Abstract

Alzheimer’s disease (AD) is a debilitating brain disorder with staggering human and financial costs. While genomic studies increasingly identify genetic risk alleles that correlate with AD, there is still no clear picture of the underlying molecular and cellular mechanisms involved. My lab uses a multi-pronged approach to delineating how cellular, molecular and brain circuit dysfunctions contribute to AD. We recently reported the first single-nucleus transcriptomic analysis of the prefrontal cortex to accurately map the cell types and molecular pathways impacted by AD. Apolipoprotein E4 (ApoE4) is the strongest known genetic risk variant for sporadic Alzheimer’s disease (AD), but a comprehensive understanding of the cell-type-specific effects of APOE4 in the human brain in the presence and absence of AD pathology has yet to be achieved.

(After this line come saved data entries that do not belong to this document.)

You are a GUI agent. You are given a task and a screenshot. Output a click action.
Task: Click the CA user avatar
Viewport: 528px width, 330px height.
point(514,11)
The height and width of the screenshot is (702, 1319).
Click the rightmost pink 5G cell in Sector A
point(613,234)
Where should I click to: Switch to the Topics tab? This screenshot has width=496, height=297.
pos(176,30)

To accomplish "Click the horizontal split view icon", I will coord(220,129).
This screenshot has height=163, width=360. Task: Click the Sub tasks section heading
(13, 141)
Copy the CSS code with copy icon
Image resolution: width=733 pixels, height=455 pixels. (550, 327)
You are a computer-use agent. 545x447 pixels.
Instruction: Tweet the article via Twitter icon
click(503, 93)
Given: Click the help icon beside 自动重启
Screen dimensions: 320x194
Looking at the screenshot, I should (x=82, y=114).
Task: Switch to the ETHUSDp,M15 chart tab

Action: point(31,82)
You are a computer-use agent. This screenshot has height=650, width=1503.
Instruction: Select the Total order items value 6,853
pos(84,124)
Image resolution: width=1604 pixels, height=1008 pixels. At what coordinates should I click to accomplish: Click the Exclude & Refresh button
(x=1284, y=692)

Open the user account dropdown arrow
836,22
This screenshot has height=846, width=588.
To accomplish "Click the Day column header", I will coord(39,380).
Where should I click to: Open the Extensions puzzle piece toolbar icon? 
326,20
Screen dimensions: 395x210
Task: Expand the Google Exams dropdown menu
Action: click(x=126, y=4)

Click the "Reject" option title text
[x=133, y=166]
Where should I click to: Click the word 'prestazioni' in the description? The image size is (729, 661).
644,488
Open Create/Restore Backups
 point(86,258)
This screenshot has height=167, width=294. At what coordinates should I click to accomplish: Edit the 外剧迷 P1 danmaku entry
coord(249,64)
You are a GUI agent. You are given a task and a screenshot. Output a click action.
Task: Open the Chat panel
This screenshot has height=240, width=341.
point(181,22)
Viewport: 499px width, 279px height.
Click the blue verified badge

Our recent analysis of single nucleus transcriptomics from a sex-balanced cohort of individuals comprised of APOE3 and E4 carriers indicated that cell-type-specific ApoE effects can arise in non-ApoE-expressing cell types. We also identified multiple processes that are perturbed in AD pathology exclusively in the context of ApoE4. In parallel, we conducted lipidomic analyses in ApoE4-iPSC-induced astrocytes derived from human ApoE4 carriers. These results revealed that ApoE4 causes widespread changes in lipid homeostasis that result in increased unsaturation of fatty acids and an accumulation of neutral lipids in lipid droplets in astrocytes. In addition, ApoE4 oligodendrocytes exhibit increased cholesterol pathway activity and decreased myelination gene expression. Taken together, our collected body of work illustrates how ApoE4 causes widespread molecular and cellular alterations in multiple cell types to facilitate the development of AD phenotypes.